Es más necesario que nunca el diseño de políticas valientes que, además de contar con mucho dinero, afronten de forma integral la creación de un ecosistema público-privado de I+D que aborde las enormes fallas del sector privado y toque todos los aspectos necesarios:

-Financiación. Ya que el sector privado no será capaz, previsiblemente, de suplir las necesidades, habría que crear una banca pública con implicación directa del Estado en la formación de fondos de capital-riesgo.

-Reforma universitaria y de los centros de investigación públicos, para que la investigación que se haga esté orientada no a engordar currículos sino a su eficacia, con fuerte aumento de la inversión.

Es necesario el diseño de políticas valientes que, además de dinero, afronten de forma integral la creación de un ecosistema público-privado de I+D

-Fuerte aumento de la inversión pública, con la creación directa de empresas públicas con alta inversión en I+D orientadas al mercado.

-Concienciación pública de la importancia de la I+D.

-Una política migratoria para atraer trabajadores de alta cualificación.

-Una baja imposición de las empresas con alta inversión en I+D.

-Un funcionariado eficiente y consciente de la importancia de facilitar los trámites en estas áreas.

-Una lucha potente contra la corrupción, pues es sabido que muchos de los recursos en I+D han sido malgastados por empresas que en realidad tenían poco o ningún interés en llegar a resultados comercializables.

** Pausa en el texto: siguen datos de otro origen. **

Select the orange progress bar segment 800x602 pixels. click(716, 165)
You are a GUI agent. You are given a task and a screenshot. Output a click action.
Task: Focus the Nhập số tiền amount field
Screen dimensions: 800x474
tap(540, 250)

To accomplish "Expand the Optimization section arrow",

-Políticas activas y eficientes de transferencia de tecnología entre sector público y sector privado.

Existen serios obstáculos para la implementación de políticas de este tipo. A veces se escucha comentar que es imposible llevar a cabo este tipo de políticas pues, según estas personas, sigue vigente lo que dijo Unamuno (“¡que inventen ellos!”) y que por tanto los votantes nunca apoyarán esto. Pero las encuestas realizadas a nivel europeo nos dicen lo contrario, ya que la población española es de las más concienciadas de Europa sobre los beneficios de la I+D y la ciencia en general. Siendo esto así, entonces el foco hay que centrarlo en los políticos, que prefieren gastar el dinero en políticas cortoplacistas y de alta visibilidad que den mucha rentabilidad electoral antes que en políticas cuya rentabilidad se verá dentro de 10, 20 o 30 años. Pero pienso que no solo es esto.

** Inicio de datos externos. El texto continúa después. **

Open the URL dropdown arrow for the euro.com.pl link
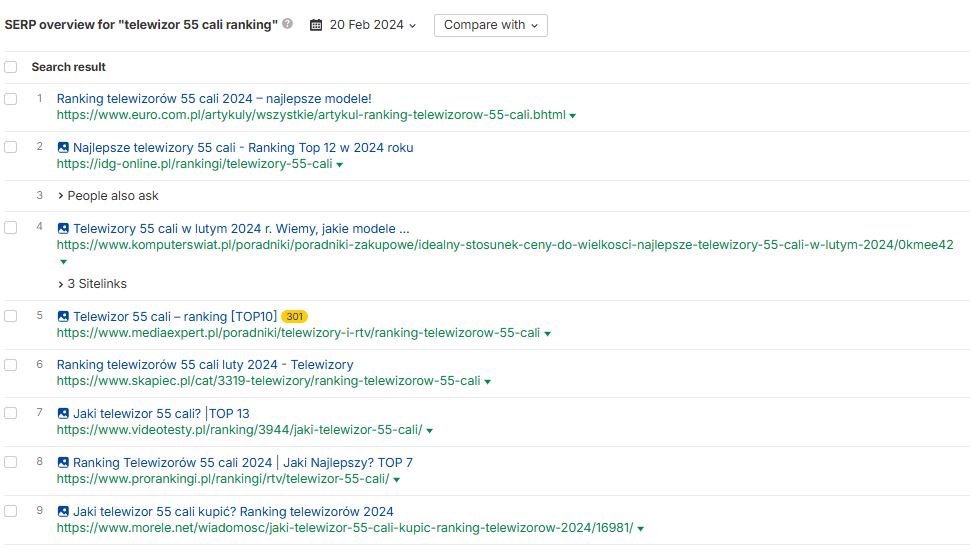This screenshot has width=970, height=554. click(x=573, y=116)
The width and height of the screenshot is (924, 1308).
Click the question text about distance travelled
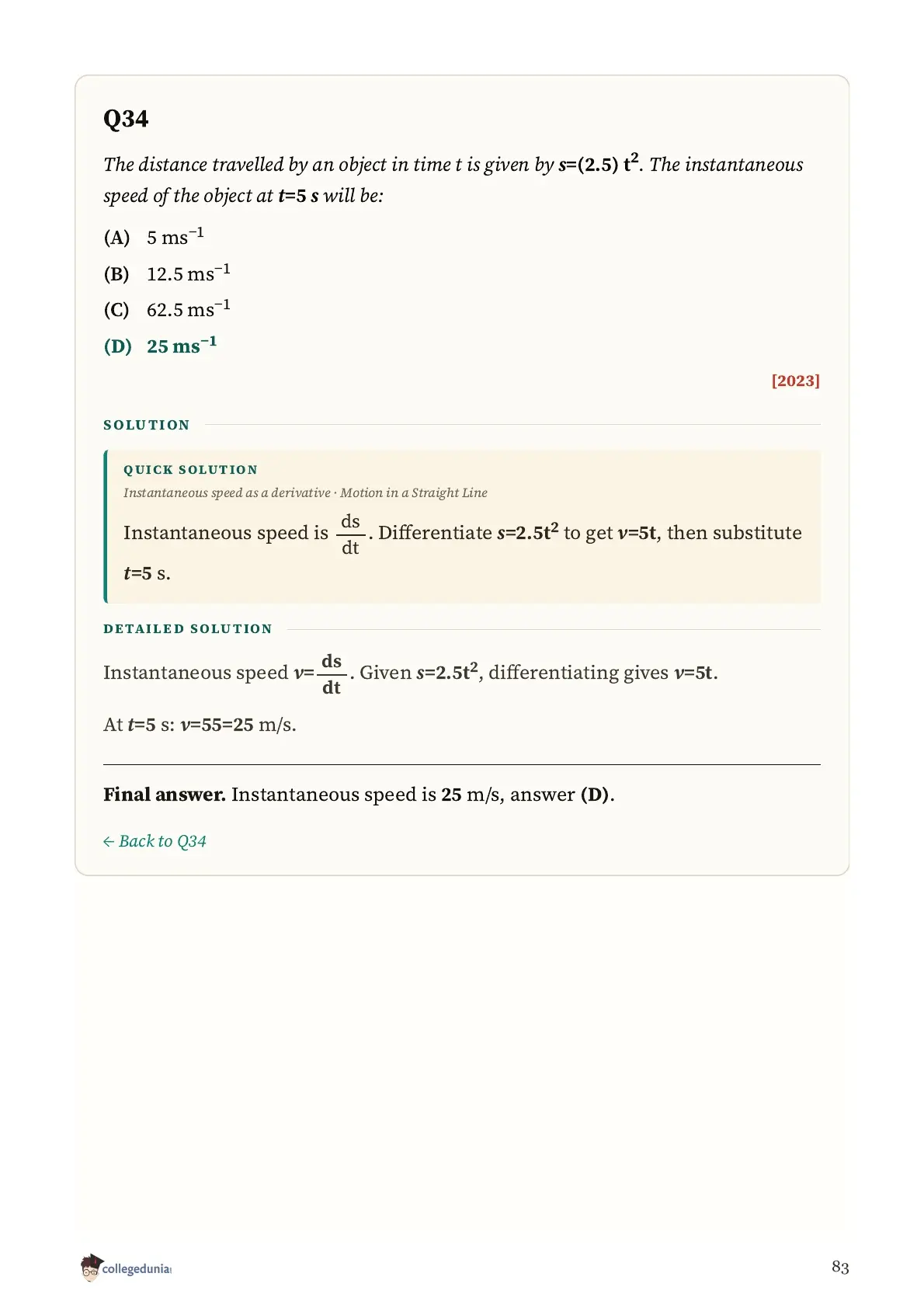[x=453, y=179]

El foco hay que centrarlo en los políticos, que prefieren gastar dinero en políticas cortoplacistas y de alta visibilidad que den rentabilidad electoral

Existe también un problema ideológico muy grave. El sistema que he descrito es altamente intervencionista, pero a su vez produciría beneficios a empresas privadas. Es decir, contiene anatemas tanto para la derecha como para la izquierda. Una derecha que solo cree en el 'laissez faire' más ramplón y una izquierda a la que la sola idea de que el dinero público pueda acabar beneficiando a empresas privadas provoca un sarpullido. Pero es hora de que nuestros políticos aprendan a ser pragmáticos y a superar sus anteojeras ideológicas por el bien común. Porque si no, la alternativa para nuestro futuro es de lo más tenebrosa.